Had Dr. Edmond Lo questioned Mr. Chau more closely, Dr. Bloom said, he might have discovered that his patient needed stronger medication. “That's a problem,” Dr. Bloom said. “He was seeing the guy every month or so to give him a needle, but the assessment ... just couldn't pick up what was there.”

Graham Glancy, past-president of the Canadian Academy of Psychiatrists and the Law, said that it is sound medical practice for doctors to contact mentally ill patients who miss appointments or may not be taking their medication. “If you were really concerned, there are mechanisms like sending community psychiatric nurse or something like that.”

Dr. Glancy pointed to a general lack of sophistication in the way that many doctors deal with potentially dangerous mental patients. “Not only are there greater expectations upon doctors, but we have better tools available to predict dangerousness,” he said.

Methods of effectively measuring dangerousness have been developed, Dr. Glancy said, “but these tools are not widely used by the people on the front line, like emergency-room doctors or family practitioners.”
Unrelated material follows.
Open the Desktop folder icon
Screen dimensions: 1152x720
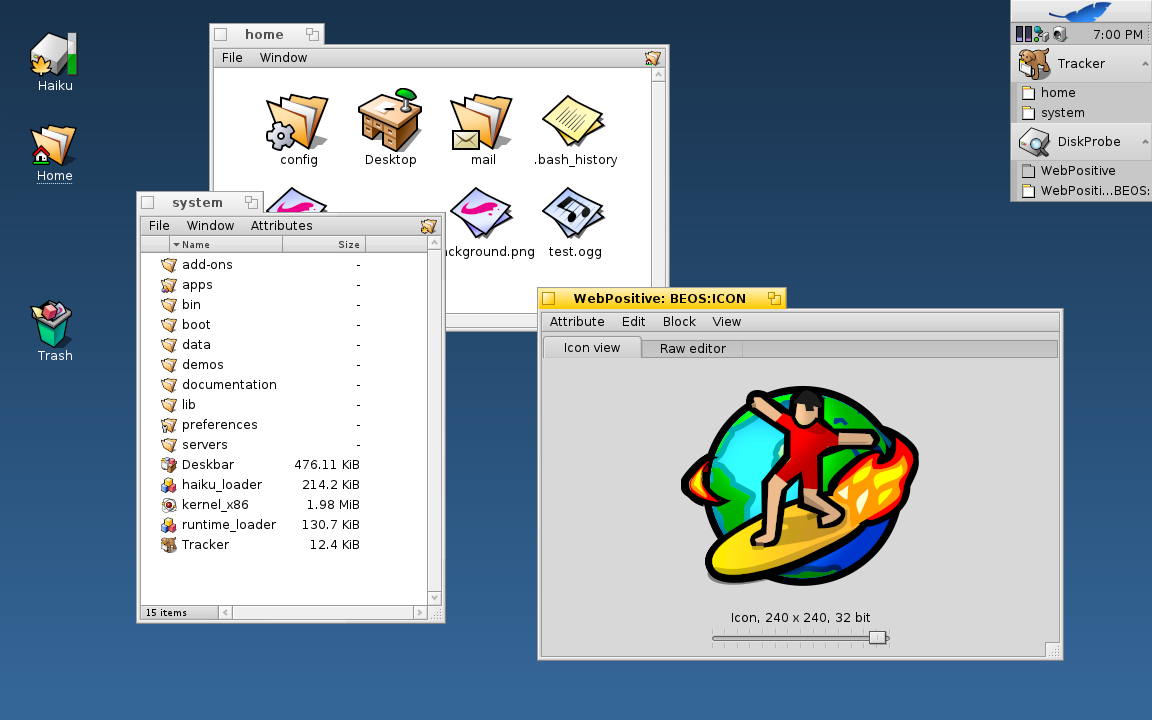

Dr. Bloom noted that, in theory, Mr. Chau might have been committed involuntarily to a hospital for assessment. But the issue never arose because his doctors did not delve deeply enough into his symptoms to become alarmed. “That little exercise [could have been enough] to avert hospitalization and avert a disaster,” he said.

Dr. Glancy noted that Mr. Chau “was something of a chronic risk all the way along. You've got to look for that deterioration and perhaps things like escalation. Very often, somebody who is chronically paranoid goes out to buy a gun. You start to pay attention then. That's the time to bring them into hospital and reassess the entire situation.”

Both forensic psychiatrists observed that hospital beds are so scarce that mental patients are rarely admitted unless they have committed a serious crime. “Then, you get the equivalent of Amex Platinum Card, front-of-the-line credit card in mental-health services in Canada,” Dr. Bloom said.

“You try and get someone into hospital and you can't get them in,” Dr. Glancy said. “You phone up the hospital and they yell at you. So you're stuck with trying to manage them in the community.

“Emergency rooms have to be better equipped to deal with these people,” he said. “There have to be more crisis beds available so at least you can admit them overnight, hang onto them and think about it, rather than boot them straight out onto a Greyhound bus.”